Copy nothing before the line that contains "Viewport: 1336px width, 659px height."; from there, transcribe each line exactly through the end of the material, omitting pictures.

** Data to process follows **

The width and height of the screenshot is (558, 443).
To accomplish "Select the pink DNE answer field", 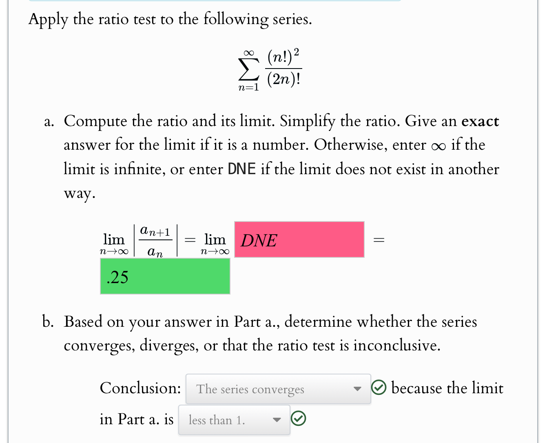I will (x=299, y=239).
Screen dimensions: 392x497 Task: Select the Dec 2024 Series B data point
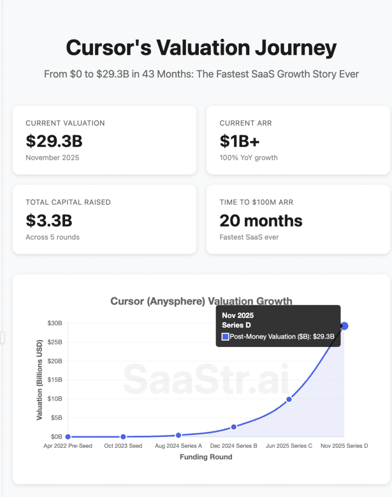pyautogui.click(x=234, y=427)
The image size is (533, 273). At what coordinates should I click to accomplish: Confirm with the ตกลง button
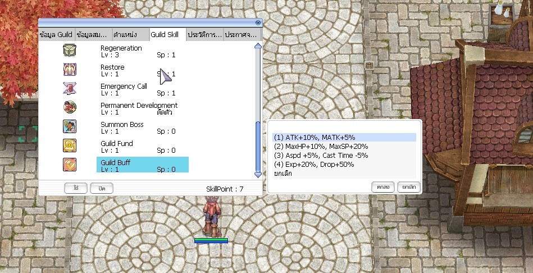pyautogui.click(x=382, y=186)
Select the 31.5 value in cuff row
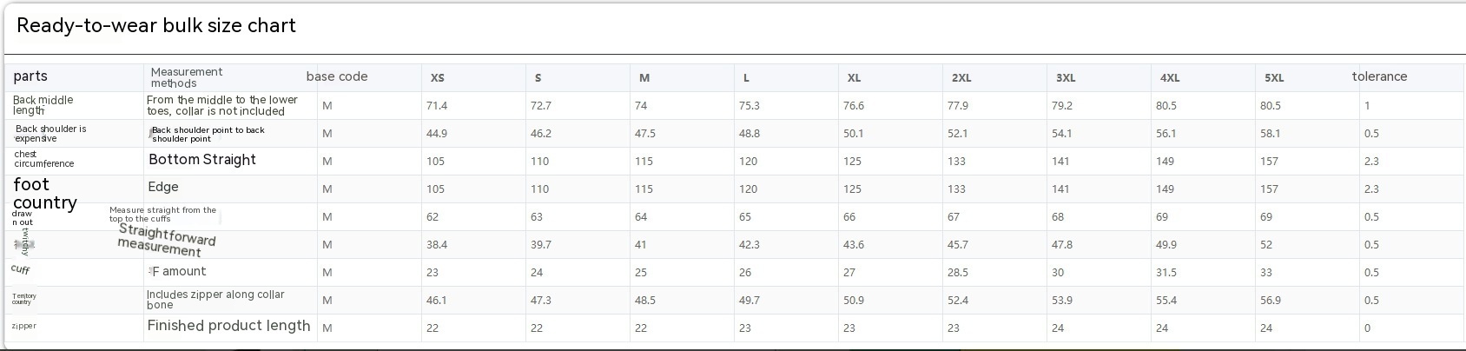The image size is (1466, 351). (1166, 273)
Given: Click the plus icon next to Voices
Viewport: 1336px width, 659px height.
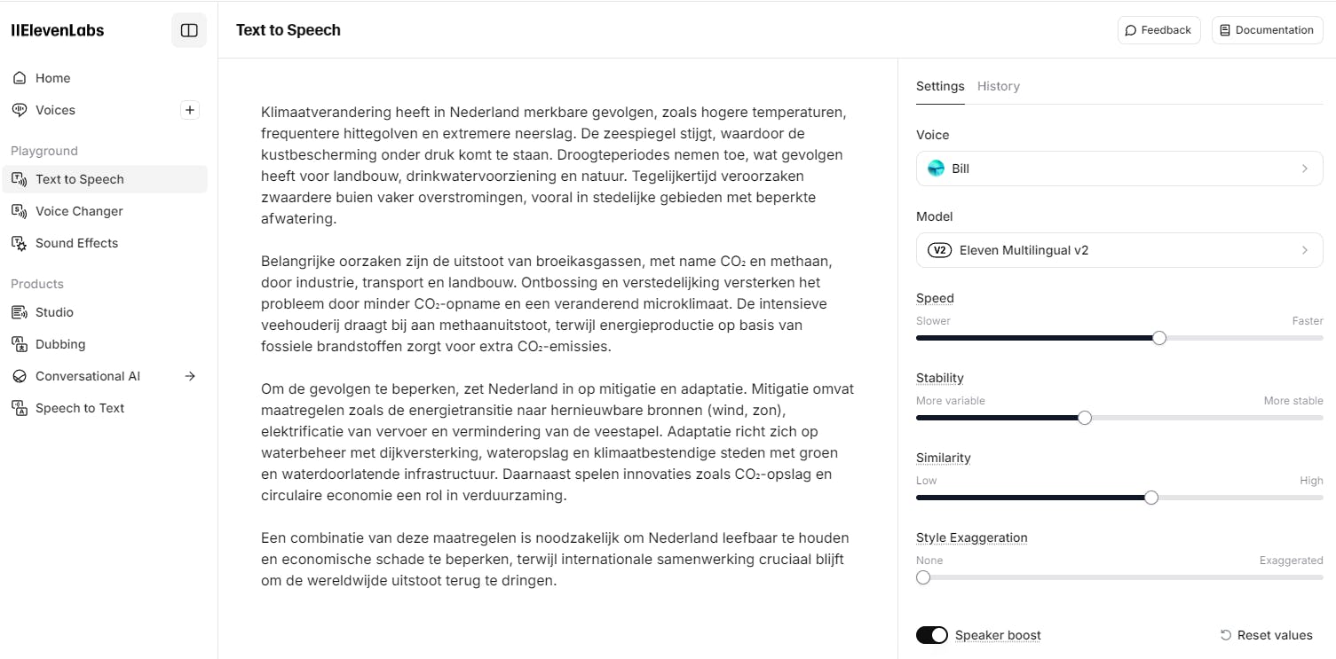Looking at the screenshot, I should coord(189,110).
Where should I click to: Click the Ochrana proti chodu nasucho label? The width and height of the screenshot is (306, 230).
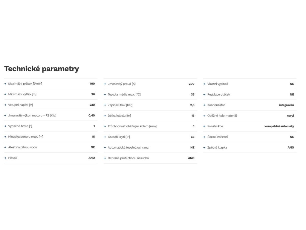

** End of Data to process **

--- Output of the task ---
Viewport: 1336px width, 659px height.
Looking at the screenshot, I should coord(189,110).
Where should I click to: Click the Ochrana proti chodu nasucho label? The width and height of the screenshot is (306, 230).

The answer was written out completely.